— START Provided passage —

Archive for 2015

Japan Trip Day 13

Our last day in Yonezewa we squeezed in some fun things. Mari and Toshiyuki wanted to take us to a natural hot spring bathhouse “Onsen.” The two big guys weren’t keen on the idea of naked bathing together, even if it is separated by gender, so we split up into two groups.

Toshiyuki took the big guys out on the town. They got to visit a shrine and try out the foot onsen…


A little shopping…
And warm up with some tea…
The rest of us went for the hot bath…
Typically photos are not permitted inside the onsen but it was empty so I snuck a few. It is super hot! I had a hard time adjusting and Lotus ended up playing with a shower head and a hose next to the bath instead of getting in.

The water is nice and it was relaxing. Simon was like a new person afterward! So chill.
Feeling refreshed!
Time to head out on the bullet train again. This cow is at the train station…like I said, the town is known for its prized beef.
Life is pretty chill on the train. It is such a smooth ride…
We made it to our final apartment in Tokyo and it was a real treat! Three bedrooms and a big living room and kitchen, all on the ground floor. I didn’t have to worry about the kids stomping or jumping too loudly.

Card game…

Japan Trip Wakamatsu City Castle

Tsuruga Castle was built in 1384.

A mini castle in front of the real castle…
There were many floors of museum pieces, maps and history and then a view of the city and grounds at the top.
The kids are comparing themselves to the average height of the samurais living in the castle in its day. Not much taller than them…
Vending machine madness. It was nice to have Mari to translate what the beverages were…
Xander wanted to try the yogurt soda but pushed the button for the yogurt water by mistake. We got to try both!
Another sushi train restaurant for dinner…

Japan Trip Days 11 and 12

Moving day!

We packed up and moved from our first apartment in Tokyo to stay with some friends in Yonezawa, Yamagata for the weekend.

Check out time was at 11am and our friends weren’t going to be home from work until after 5pm so we had some time to kill. We ate a slow brunch at Denny’s. Check out the kids menu and Pikachu pancakes!
The weather called for strong winds and they weren’t kidding! Capturing it in a photo isn’t so easy. ha!
Time to head out of the city with our first experience riding the bullet train, known as Shinkansen. Tickets are very expensive but prior to our trip I bought a 5 day flex pass for the Japanese Rail for each of us. Lotus rides free. The JR pass is a discounted pass for foreigners only and worked out great! We were able to use it for our trip to Yonezawa, our return trip, our later trip to see the snow monkey park and our final trip on the airport express train to go home. If I had planned a little tighter we could have used it a 5th day to see Mt. Fuji.

— END Provided passage —
— START Material shown —

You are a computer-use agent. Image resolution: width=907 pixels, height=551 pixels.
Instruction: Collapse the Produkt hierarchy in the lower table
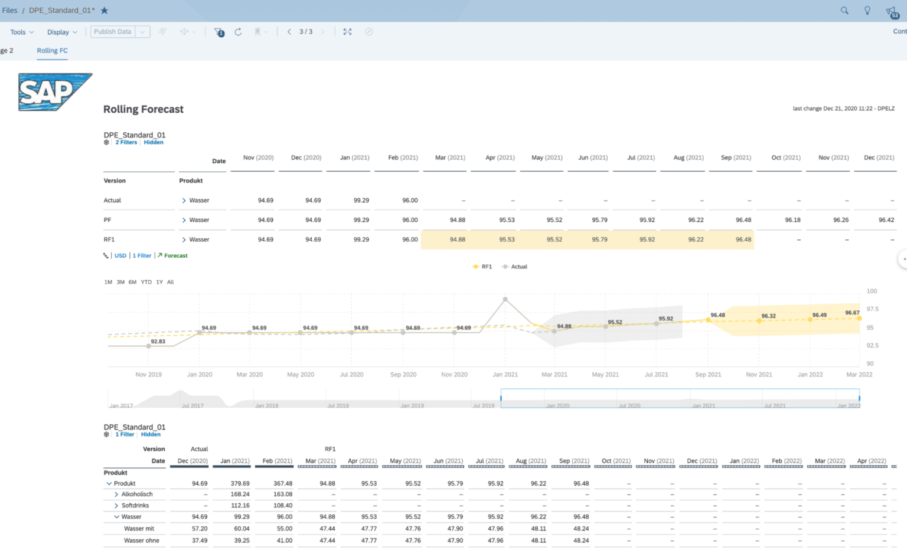click(x=109, y=483)
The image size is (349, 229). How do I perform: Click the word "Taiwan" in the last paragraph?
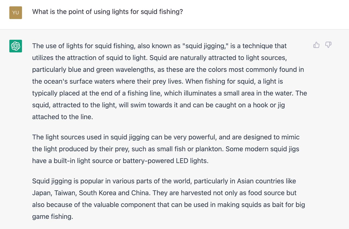tap(65, 193)
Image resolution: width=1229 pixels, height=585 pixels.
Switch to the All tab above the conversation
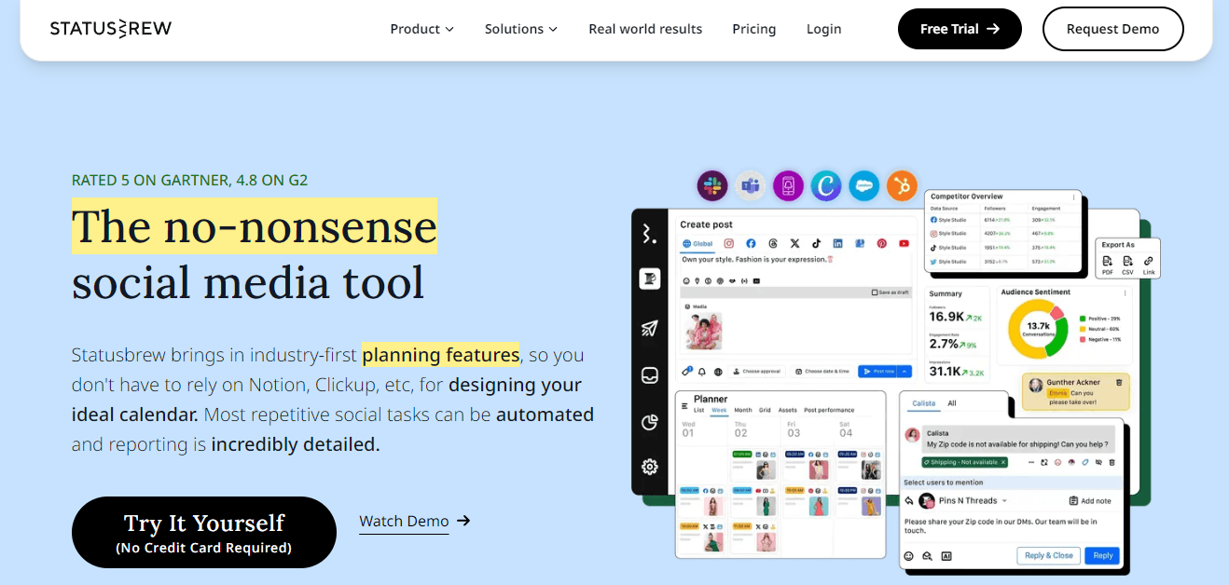click(952, 403)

— END Material shown —

What is asked:
- a) Please render the records above as a JSON list of strings, one string per line, skipping blank lines and leaving the pictures out.
- b) Write what comes next in the Japan trip blog, picking up after its last sentence.

Answers to the tasks:
- a)
[
  "You are a computer-use agent. Image resolution: width=907 pixels, height=551 pixels.",
  "Instruction: Collapse the Produkt hierarchy in the lower table",
  "click(x=109, y=483)",
  "The image size is (349, 229). How do I perform: Click the word \"Taiwan\" in the last paragraph?",
  "tap(65, 193)",
  "Image resolution: width=1229 pixels, height=585 pixels.",
  "Switch to the All tab above the conversation",
  "click(952, 403)"
]

- b)
Mari and her son Hikaru stayed at our house three years ago through the travel website: We were excited to see them again in their home. After Jason and I is her husband Toshiyuki, then Mari and then Toshiyuki’s brother. His brother’s daughter also came for dinner. We had yakiniku, which is the grilling of meats and veg on the grill in the middle of the table…and getting our drink on.
The kids table. The blanket under the table topper is thick and heated. The kids are cozy tucking in for breakfast in the morning.

He brings his own 4 liter bottle of whiskey! They are a fun, generous family to welcome us like this.
We slept on traditional futon rolls on a tatami floor, especially designed for it. Apparently the flooring allows air to circulate so it doesn’t get moldy.
Hikaru was so excited to show everyone his room and ask if they wanted to have a slumber party with him.
Breakfast and a little Wii gaming the next morning…
Lotus and Hikaru are showing each other their language learning apps. Hikaru was eager to help Lotus with the Japanese quizzes then he showed us a quiz on his English app. Mari showed us her photo album from her trip to the States and we compared travel experiences. I loved seeing photos of my homemade pizza in her book. ha!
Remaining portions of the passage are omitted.